Primary Clinical Sites—Health Psychology Track
- Inpatient Medical-Surgical Consultation Service: Interns provide evaluation and consultation to numerous multidisciplinary services throughout the hospital (e.g., neurology, burn unit, orthopedics, trauma, palliative care, and transplant) serving adult medically ill patients with a range of mental health issues. Typical referral questions relate to anxiety management, depression, adjustment to disability, coping, loss, terminal illness, and mental status. Short-term behavioral interventions are offered as needed although extended follow-up outpatient care may also be provided when appropriate. Interventions are consistent with evidence-informed clinical practice for these patients although it is important to appreciate the limits of our knowledge base in this arena. Interns also provide outpatient pre-transplant patient/donor assessments. Patients are ethnically and economically quite diverse.
- Inpatient Consultation - Pediatric Service: Interns work with patients from infancy through young adulthood providing evidence-based individual and family intervention as well as consultation to numerous multi-disciplinary teams throughout UW Children’s Hospital (e.g., endocrinology, neurology, neonatal intensive care unit, orthopedics, trauma, rehabilitation, hematology/oncology, transplant, pulmonary, and cardiology). Typical referral questions relate to behavior and mood management, pain regulation, adjustment to disability, medical treatment non-adherence (e.g., pill swallowing, diabetes care) coping, grief/loss, terminal illness, and mental status. Intervention are provided in the form of individual and family psychotherapy (e.g., CBT, IPT, play therapy). In addition, interns provide psychological evaluations, mental status evaluations, and cognitive screening. Follow-up outpatient treatment is provided when appropriate. Patients served come from diverse ethnic and socioeconomic backgrounds and length of stay varies from brief to prolonged with a number of patients repeatedly returning for hospital-based care.

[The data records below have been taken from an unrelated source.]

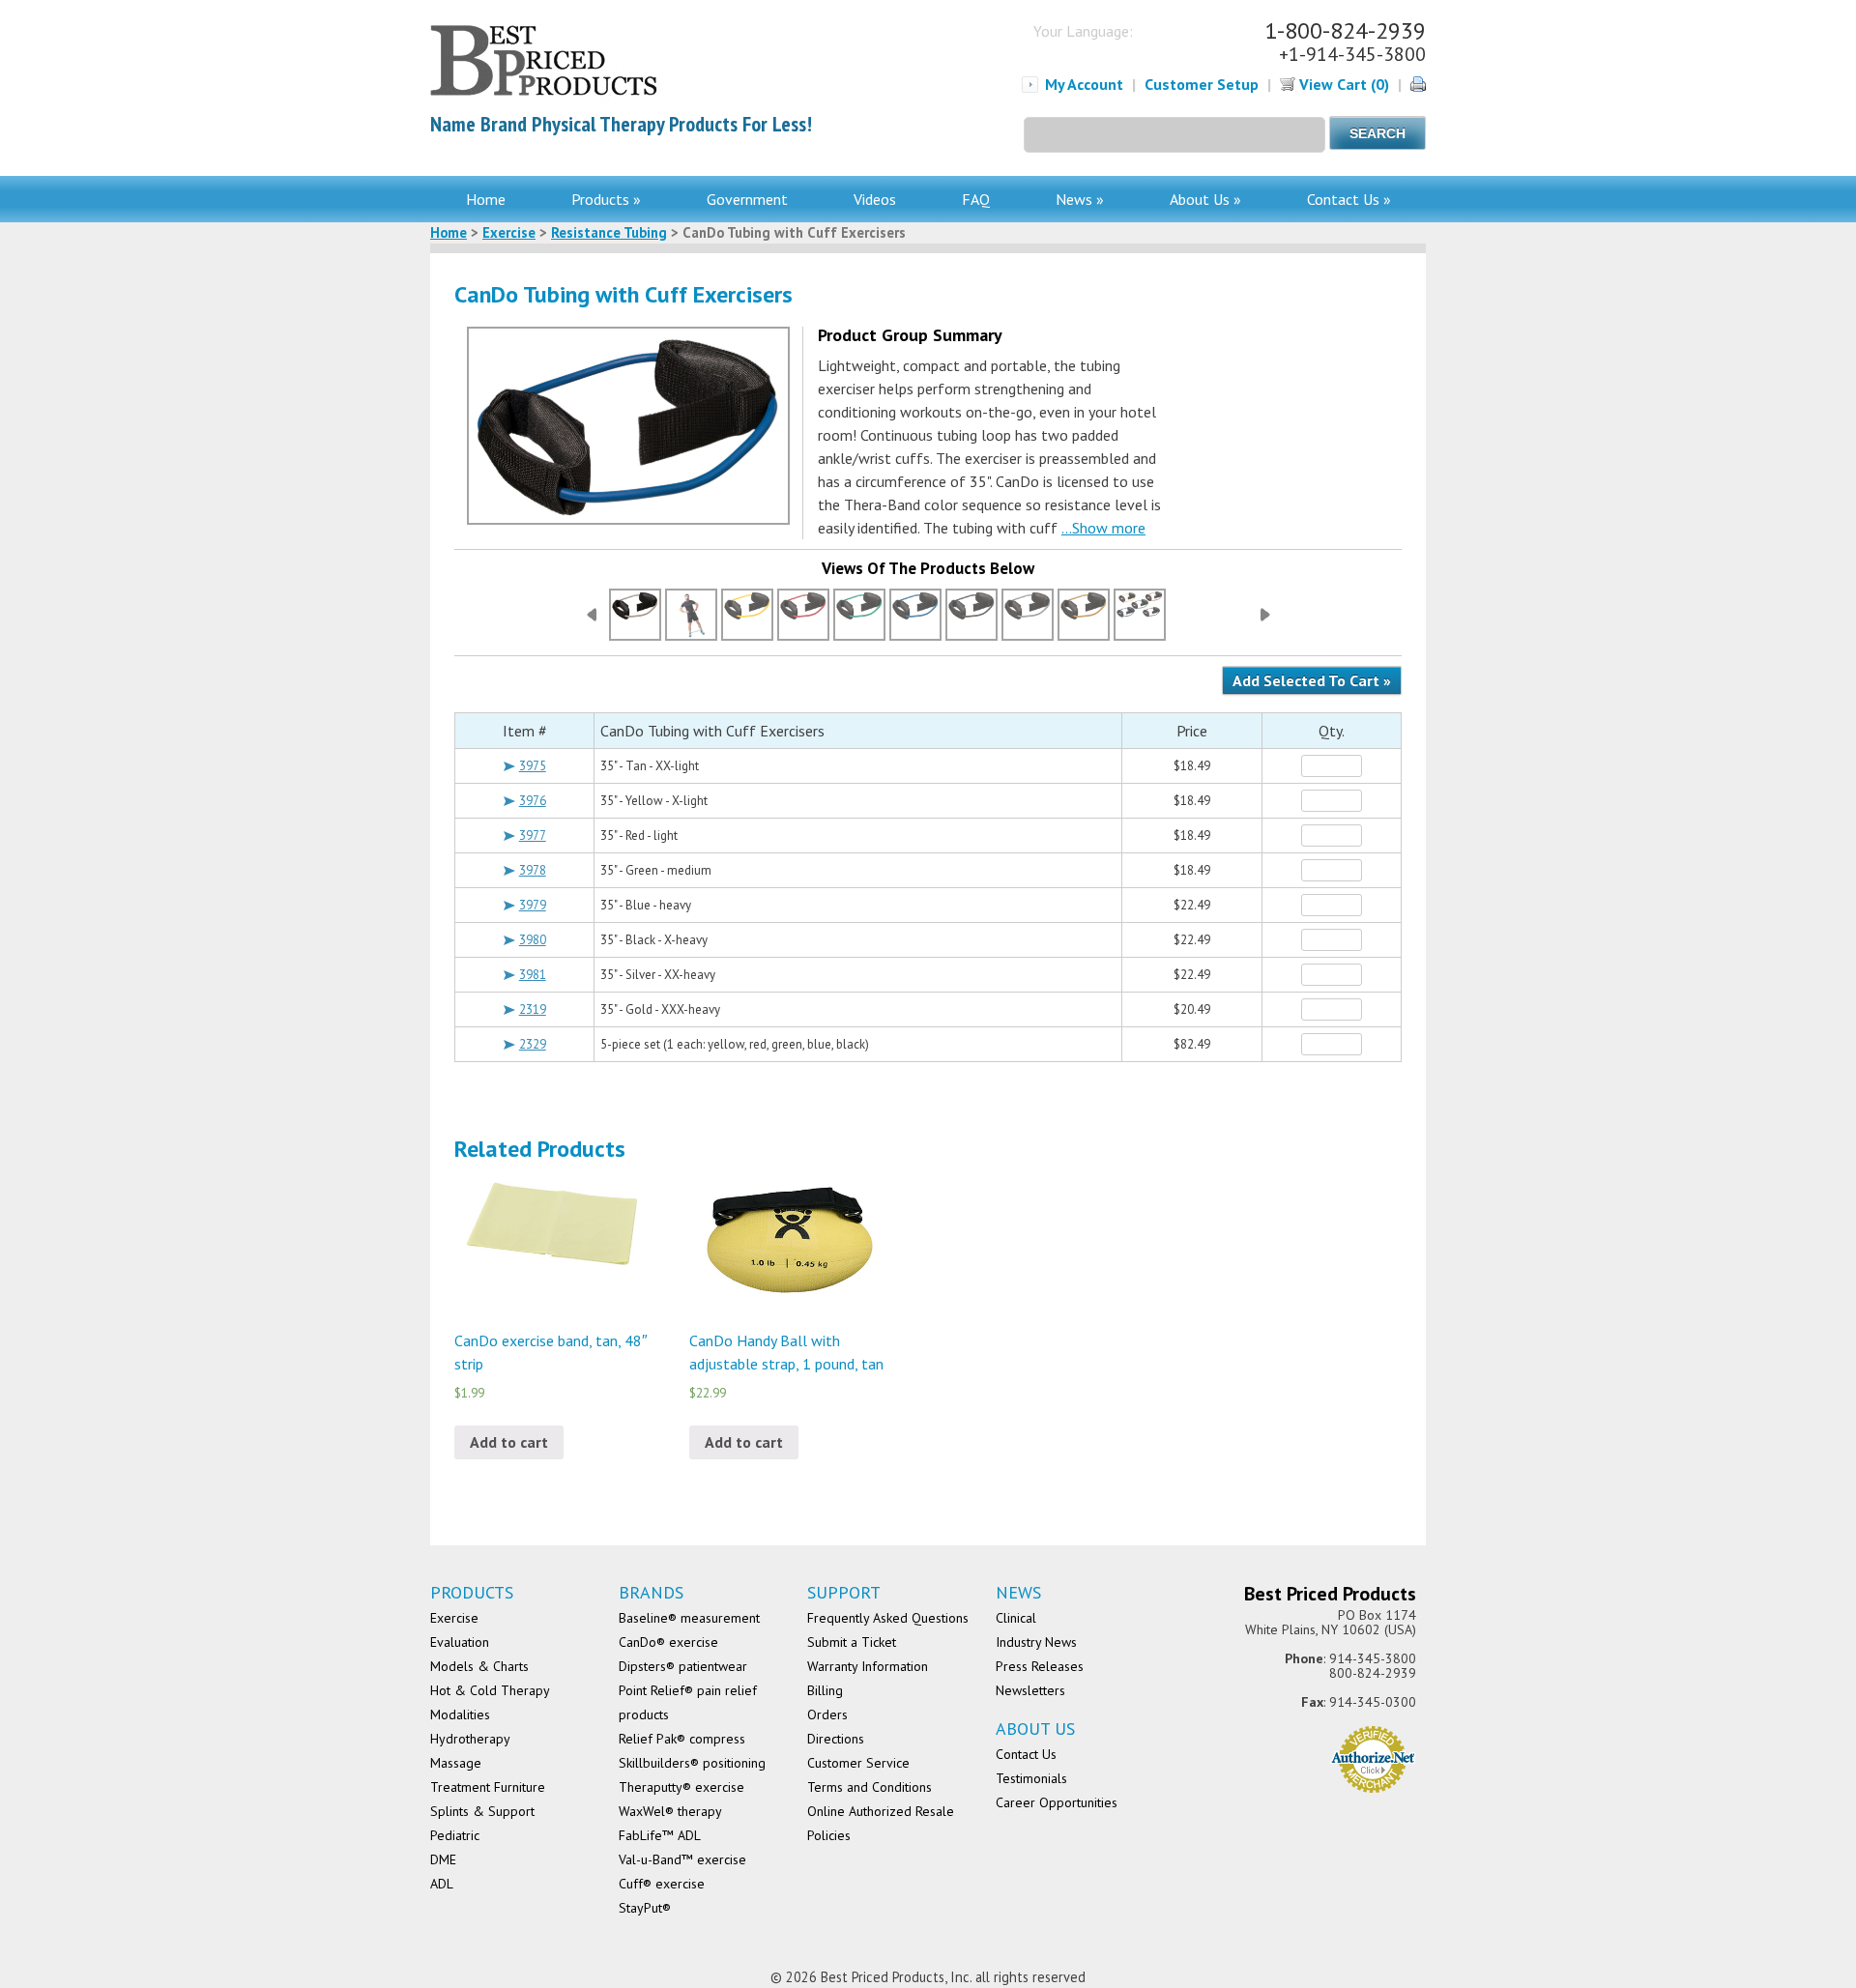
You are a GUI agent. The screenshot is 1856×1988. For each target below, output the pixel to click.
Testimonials (1031, 1778)
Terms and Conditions (869, 1787)
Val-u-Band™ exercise (682, 1859)
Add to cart (509, 1442)
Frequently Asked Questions (888, 1618)
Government (747, 199)
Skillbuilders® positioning (692, 1763)
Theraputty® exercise (681, 1787)
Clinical (1016, 1618)
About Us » (1205, 199)
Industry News (1036, 1642)
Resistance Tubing (609, 232)
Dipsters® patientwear (683, 1666)
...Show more (1103, 527)
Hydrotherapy (470, 1738)
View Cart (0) (1342, 84)
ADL (441, 1883)
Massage (455, 1763)
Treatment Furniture (487, 1787)
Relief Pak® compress (682, 1738)
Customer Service (858, 1763)
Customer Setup (1202, 84)
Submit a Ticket (851, 1642)
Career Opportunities (1056, 1802)
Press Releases (1040, 1666)
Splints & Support (482, 1811)
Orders (827, 1714)
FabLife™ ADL (660, 1835)
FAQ (976, 199)
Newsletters (1030, 1690)
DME (443, 1859)
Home (486, 199)
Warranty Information (867, 1666)
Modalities (460, 1714)
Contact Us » (1349, 199)
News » (1080, 199)
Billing (825, 1690)
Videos (875, 199)
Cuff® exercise (662, 1883)
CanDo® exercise (668, 1642)
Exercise (509, 232)
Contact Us (1026, 1754)
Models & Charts (479, 1666)
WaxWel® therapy (670, 1811)
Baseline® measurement (689, 1618)
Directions (835, 1738)
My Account (1084, 84)
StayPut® (645, 1907)
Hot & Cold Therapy (490, 1690)
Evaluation (459, 1642)
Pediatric (454, 1835)
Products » (606, 199)
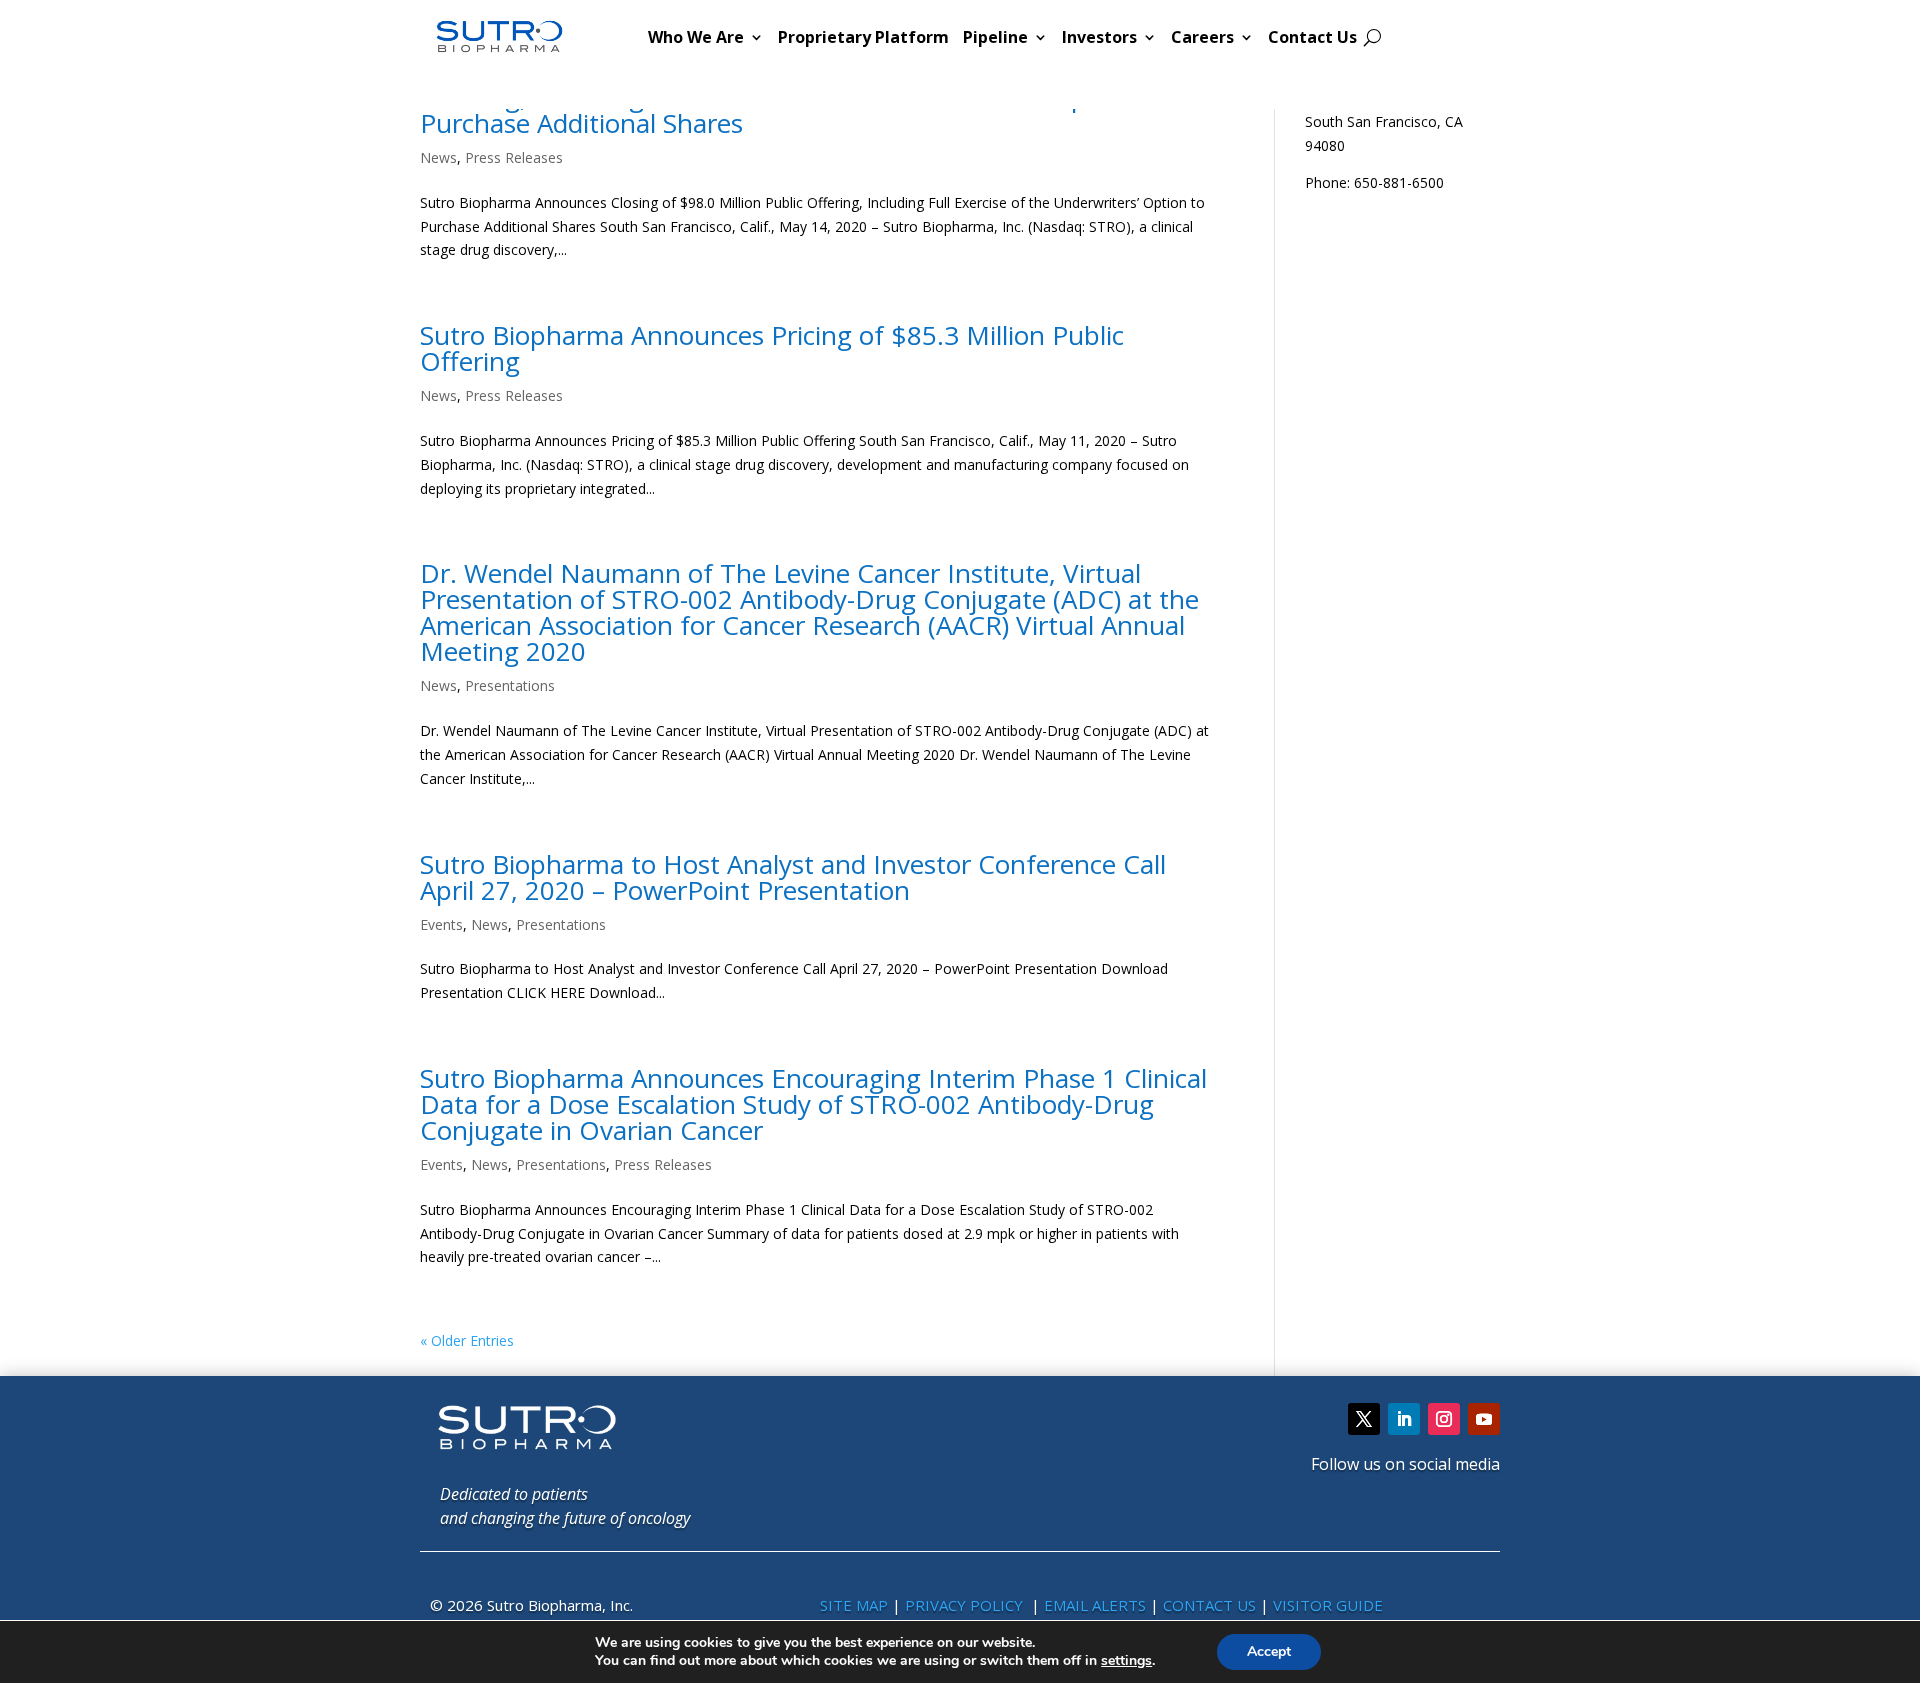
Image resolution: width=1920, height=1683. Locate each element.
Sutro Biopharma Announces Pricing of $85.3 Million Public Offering (772, 348)
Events (441, 924)
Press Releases (514, 157)
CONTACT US (1211, 1605)
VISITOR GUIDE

- Outpatient Health Psychology Service: Consult requests are received from specialty medical clinics within the UW Health system. Typical presenting problems include difficulty adjusting to diagnoses, coping with medical conditions, problems with treatment adherence, managing chronic illness, lifestyle changes supporting physical health (e.g., weight loss), relationship issues with providers, and family or relationship impact of illness or injury. Interns serve as members of the Outpatient Health Psychology Service throughout the training year providing two hours of outpatient psychotherapy per week. Patients are ethnically and socially diverse.